- _TEXTO MOSTRADO_

+ + + + + + +

Los dos primeros años dio clases en Woodstock (como curiosidad, cuenta, en ella se rodó la película 'Atrapado en el tiempo') y este tercer año, con aula propia, imparte enseñanza en Harvard. Cada distrito educativo les asigna un mentor a los profesores visitantes que les hace la transición lo más llevadera posible. A Jonathan le guió Armando Valdés, un cubano que trabaja en Harvard High School desde 2001 y que ahora es un gran amigo.

Vive en la ciudad, donde comparte apartamento con otro español que llegó el mismo año que él. La comunidad le ha abierto sus brazos y él se ha dejado querer. «Uno de los aspectos que me gusta de esta cultura es que el deporte ocupa un lugar privilegiado, y son muchos los recursos disponibles. Además cuentan con bibliotecas públicas muy buenas, y esa es otra de mis pasiones, cuenta».

+ + + + + + +

- _EJERCICIOS POR HACER_
1 – Según el texto sobre Jonathan, ¿por qué cada distrito educativo asigna un mentor a los profesores visitantes? Responde en una a tres oraciones.
2 – Sigue el texto sobre Jonathan a partir de su última oración.

- _MATERIAL_
+ + + + + + +

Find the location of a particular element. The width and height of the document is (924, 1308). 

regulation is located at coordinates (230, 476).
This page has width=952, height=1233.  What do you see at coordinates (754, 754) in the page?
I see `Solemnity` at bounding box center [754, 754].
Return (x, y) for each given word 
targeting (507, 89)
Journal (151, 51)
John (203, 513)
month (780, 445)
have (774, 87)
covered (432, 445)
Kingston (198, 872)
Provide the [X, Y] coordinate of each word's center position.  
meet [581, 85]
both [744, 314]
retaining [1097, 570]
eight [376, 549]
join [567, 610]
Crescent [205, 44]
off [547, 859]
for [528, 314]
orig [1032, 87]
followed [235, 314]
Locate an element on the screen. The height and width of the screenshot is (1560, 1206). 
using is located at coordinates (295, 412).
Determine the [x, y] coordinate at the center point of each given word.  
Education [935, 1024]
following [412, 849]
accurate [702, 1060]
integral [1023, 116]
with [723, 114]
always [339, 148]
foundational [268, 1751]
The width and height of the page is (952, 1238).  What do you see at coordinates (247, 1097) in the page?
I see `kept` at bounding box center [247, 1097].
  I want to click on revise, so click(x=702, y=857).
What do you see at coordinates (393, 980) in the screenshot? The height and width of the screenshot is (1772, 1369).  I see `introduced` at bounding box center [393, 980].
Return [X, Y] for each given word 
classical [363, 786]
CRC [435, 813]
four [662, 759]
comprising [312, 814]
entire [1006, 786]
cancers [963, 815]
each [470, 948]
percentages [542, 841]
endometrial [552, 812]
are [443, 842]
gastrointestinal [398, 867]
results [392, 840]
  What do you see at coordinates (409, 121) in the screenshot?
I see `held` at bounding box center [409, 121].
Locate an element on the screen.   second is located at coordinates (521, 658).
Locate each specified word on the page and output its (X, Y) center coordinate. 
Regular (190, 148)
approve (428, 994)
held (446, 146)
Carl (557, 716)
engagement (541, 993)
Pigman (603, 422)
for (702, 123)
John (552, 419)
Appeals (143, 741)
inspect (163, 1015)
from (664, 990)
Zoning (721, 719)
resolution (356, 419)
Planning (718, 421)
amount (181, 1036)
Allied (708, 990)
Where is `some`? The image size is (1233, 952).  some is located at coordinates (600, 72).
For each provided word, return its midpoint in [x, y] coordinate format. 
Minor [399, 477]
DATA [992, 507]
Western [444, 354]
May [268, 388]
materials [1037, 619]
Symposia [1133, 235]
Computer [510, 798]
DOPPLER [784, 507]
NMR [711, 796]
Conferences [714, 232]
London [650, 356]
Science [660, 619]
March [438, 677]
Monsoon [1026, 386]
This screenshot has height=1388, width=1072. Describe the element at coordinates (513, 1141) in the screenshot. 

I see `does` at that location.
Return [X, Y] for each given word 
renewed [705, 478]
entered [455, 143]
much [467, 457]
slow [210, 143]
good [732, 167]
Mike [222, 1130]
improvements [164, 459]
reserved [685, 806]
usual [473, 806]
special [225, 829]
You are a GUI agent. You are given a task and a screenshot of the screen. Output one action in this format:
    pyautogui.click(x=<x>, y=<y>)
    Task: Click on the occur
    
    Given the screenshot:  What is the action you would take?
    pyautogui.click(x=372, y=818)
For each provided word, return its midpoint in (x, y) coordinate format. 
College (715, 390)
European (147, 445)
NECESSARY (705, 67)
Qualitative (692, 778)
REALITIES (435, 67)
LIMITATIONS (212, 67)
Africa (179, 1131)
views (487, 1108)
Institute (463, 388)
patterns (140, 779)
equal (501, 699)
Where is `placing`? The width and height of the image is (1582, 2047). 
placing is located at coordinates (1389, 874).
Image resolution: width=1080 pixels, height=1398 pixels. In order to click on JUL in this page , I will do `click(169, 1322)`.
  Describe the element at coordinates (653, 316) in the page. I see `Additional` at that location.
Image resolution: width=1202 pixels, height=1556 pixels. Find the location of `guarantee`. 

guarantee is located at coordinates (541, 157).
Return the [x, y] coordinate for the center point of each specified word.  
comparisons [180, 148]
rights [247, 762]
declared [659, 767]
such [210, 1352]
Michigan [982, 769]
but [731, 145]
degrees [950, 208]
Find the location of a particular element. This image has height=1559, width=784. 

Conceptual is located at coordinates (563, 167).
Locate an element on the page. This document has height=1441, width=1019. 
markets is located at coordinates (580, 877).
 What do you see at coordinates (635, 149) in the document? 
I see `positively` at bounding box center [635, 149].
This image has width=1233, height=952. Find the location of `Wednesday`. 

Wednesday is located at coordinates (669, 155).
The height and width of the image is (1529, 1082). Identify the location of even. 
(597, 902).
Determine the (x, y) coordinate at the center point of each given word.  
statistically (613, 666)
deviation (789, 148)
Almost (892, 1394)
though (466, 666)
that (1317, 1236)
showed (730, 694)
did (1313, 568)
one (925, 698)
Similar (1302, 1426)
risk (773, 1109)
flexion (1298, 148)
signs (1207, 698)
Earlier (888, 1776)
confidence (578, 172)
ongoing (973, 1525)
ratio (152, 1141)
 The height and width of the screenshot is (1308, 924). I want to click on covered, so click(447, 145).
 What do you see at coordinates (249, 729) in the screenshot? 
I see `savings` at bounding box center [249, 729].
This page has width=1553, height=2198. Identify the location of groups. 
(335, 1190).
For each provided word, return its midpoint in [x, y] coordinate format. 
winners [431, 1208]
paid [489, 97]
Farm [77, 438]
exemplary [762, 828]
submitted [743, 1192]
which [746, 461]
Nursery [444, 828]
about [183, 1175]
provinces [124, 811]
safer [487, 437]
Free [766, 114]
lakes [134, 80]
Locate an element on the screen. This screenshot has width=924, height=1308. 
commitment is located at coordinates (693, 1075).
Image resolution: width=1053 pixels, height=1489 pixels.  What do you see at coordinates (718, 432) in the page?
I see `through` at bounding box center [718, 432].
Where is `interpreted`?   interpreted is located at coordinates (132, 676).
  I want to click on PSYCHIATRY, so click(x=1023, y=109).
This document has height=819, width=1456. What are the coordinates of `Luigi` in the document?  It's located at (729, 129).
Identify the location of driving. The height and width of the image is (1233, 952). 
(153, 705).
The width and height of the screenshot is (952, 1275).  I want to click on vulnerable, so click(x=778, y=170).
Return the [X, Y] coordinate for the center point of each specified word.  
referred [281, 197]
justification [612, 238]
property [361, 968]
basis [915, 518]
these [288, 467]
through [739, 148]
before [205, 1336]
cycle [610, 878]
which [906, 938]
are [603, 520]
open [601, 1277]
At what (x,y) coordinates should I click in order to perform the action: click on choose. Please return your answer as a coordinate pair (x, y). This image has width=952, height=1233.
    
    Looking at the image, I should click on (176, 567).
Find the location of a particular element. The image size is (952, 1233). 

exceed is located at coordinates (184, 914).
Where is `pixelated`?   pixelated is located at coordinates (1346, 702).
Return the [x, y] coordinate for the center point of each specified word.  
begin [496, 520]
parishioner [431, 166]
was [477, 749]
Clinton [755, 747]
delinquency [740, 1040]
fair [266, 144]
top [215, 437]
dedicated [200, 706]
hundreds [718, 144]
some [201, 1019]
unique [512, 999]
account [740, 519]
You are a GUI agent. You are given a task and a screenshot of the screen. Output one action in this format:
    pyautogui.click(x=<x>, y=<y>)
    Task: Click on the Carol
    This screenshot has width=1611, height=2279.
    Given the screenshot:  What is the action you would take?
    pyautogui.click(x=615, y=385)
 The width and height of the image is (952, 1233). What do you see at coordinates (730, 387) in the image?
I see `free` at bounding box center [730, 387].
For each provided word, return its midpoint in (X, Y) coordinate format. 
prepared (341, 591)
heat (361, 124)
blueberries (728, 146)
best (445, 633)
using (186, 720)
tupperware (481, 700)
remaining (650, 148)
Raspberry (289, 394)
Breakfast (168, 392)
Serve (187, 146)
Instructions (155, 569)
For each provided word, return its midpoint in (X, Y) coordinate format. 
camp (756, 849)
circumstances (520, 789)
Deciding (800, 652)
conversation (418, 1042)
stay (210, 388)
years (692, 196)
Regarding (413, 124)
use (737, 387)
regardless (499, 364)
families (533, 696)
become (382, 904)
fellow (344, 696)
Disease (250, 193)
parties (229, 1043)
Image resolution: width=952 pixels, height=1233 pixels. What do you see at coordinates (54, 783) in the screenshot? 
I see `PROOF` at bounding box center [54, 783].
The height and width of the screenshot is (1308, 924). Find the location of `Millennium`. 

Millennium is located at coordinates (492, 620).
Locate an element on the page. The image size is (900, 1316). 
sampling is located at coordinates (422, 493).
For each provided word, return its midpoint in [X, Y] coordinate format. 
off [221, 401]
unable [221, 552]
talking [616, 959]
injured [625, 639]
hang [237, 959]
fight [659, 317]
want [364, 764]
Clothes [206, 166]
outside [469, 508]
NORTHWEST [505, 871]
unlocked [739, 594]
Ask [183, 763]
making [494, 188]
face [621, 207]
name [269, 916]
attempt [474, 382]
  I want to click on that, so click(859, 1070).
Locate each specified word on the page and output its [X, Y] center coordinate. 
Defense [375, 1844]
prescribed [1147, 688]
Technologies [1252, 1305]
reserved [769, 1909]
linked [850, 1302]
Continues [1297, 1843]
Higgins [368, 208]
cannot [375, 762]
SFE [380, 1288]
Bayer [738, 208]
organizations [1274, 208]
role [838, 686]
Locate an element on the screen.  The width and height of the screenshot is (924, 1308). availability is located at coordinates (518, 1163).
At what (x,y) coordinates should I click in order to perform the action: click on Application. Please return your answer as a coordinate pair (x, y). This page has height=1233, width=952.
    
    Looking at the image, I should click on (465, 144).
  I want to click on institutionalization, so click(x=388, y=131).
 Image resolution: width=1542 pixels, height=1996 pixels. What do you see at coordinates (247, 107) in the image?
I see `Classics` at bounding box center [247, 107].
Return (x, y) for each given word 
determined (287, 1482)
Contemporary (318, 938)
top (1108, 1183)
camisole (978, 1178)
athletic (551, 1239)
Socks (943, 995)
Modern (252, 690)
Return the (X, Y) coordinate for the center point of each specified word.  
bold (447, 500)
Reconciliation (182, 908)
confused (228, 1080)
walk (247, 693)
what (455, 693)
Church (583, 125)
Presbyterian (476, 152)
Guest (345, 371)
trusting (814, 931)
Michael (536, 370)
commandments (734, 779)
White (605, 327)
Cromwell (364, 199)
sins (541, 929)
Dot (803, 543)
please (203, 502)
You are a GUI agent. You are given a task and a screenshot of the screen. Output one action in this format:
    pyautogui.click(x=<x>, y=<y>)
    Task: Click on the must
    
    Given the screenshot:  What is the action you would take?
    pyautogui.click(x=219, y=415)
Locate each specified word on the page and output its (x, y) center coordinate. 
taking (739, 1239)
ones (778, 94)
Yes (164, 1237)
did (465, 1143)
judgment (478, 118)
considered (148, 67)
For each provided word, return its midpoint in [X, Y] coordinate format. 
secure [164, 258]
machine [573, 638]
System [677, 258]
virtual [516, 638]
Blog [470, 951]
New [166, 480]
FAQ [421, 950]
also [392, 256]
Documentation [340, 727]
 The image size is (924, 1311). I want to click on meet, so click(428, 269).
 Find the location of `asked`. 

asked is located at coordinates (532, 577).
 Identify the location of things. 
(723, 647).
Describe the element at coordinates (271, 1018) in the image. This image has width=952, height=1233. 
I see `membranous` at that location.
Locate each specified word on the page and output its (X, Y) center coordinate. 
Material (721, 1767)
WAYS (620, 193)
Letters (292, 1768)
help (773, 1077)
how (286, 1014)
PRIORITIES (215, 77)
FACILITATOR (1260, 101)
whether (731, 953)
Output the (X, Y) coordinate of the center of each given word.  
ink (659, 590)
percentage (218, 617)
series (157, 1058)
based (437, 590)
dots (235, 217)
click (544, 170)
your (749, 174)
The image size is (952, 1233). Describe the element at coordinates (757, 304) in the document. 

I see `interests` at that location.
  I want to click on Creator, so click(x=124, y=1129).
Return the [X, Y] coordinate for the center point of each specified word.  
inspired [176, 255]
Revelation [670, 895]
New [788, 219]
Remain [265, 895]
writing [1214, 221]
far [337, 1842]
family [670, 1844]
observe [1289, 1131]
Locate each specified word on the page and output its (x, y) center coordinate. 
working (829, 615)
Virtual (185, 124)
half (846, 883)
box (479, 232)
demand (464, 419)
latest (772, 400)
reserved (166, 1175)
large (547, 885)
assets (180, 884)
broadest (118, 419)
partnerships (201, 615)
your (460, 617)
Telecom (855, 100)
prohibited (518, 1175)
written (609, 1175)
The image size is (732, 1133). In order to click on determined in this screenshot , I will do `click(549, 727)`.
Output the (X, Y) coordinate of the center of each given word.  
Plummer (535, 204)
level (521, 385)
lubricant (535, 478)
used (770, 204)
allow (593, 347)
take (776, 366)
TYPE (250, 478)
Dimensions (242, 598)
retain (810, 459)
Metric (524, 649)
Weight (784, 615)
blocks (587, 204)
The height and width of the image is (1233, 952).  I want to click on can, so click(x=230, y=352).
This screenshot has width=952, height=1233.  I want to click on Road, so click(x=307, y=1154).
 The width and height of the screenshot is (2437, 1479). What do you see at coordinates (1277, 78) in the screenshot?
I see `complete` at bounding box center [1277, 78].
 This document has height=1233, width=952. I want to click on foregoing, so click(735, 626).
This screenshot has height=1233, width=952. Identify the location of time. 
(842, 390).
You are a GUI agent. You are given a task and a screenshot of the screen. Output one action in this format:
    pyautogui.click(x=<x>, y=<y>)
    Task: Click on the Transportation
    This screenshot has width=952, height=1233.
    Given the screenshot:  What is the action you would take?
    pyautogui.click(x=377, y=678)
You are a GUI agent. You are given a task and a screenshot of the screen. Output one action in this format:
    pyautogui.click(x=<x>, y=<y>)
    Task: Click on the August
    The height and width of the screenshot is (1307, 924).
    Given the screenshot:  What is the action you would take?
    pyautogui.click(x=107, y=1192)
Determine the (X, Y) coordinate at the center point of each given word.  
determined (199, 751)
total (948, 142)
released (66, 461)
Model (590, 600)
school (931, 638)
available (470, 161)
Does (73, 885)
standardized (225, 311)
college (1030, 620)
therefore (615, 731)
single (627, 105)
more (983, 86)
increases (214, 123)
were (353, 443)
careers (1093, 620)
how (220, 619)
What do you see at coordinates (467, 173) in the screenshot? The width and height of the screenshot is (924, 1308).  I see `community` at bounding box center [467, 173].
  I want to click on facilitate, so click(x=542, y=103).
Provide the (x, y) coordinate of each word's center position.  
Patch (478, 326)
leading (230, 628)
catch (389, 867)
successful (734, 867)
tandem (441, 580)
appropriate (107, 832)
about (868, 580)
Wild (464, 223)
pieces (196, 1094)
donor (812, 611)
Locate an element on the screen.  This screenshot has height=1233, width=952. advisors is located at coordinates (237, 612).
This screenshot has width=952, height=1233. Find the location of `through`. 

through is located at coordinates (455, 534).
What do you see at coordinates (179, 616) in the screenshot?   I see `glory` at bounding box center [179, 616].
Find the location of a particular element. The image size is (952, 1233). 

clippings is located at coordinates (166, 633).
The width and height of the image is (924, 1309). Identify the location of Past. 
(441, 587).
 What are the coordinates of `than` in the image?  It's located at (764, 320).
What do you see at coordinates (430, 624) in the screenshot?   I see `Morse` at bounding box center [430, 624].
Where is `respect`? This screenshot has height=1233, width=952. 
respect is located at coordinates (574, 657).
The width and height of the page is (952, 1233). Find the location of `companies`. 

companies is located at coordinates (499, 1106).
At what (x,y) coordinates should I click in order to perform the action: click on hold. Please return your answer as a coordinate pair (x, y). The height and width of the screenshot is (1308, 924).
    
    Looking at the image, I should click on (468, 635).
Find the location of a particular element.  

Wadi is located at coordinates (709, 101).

+ + + + + + +

- _RESULTADOS POR TAREA_
1 – Cada distrito educativo asigna un mentor a los profesores visitantes para que la transición les resulte lo más llevadera posible.

2 –
Siempre le gustó probar sus límites físicos, y lo demuestra en cada uno de sus viajes en solitario. Este pasado verano, planeó uno a la costa este de Estados Unidos como entrenamiento para el Ironman (exigente prueba que combina kilómetros de natación, de ciclismo y de carrera a pie) de Madison -en Wisconsin-. Así, su ruta debía pasar por lugares con lagos donde pudiera nadar.«Y gracias a la comunidad Warmshowers -indica- formada por personas apasionadas por los viajes en bicicleta dispuestas a alojar de manera desinteresada a ciclistas, he conocido a muchísimas personas maravillosas, y he conocido con mayor profundidad este país». Entre otros sitios, pasó por las Cataratas del Niágara, Nueva York, Boston y Washington.

El Ironman se celebró el pasado 10 de septiembre. Este año, se 'conformó' con terminar la carrera, pero para el próximo, su objetivo será clasificarse para el Ironman de Hawaii. Sus padres presumen en Pinofranqueado. Hijo de Vicente Bravo, guarda forestal jubilado, y la peluquera Modesta Díaz, tiene una hermana, Bianca, que es maestra de audición y lenguaje en Torrecilla de los Ángeles.

«Tremendamente acogido»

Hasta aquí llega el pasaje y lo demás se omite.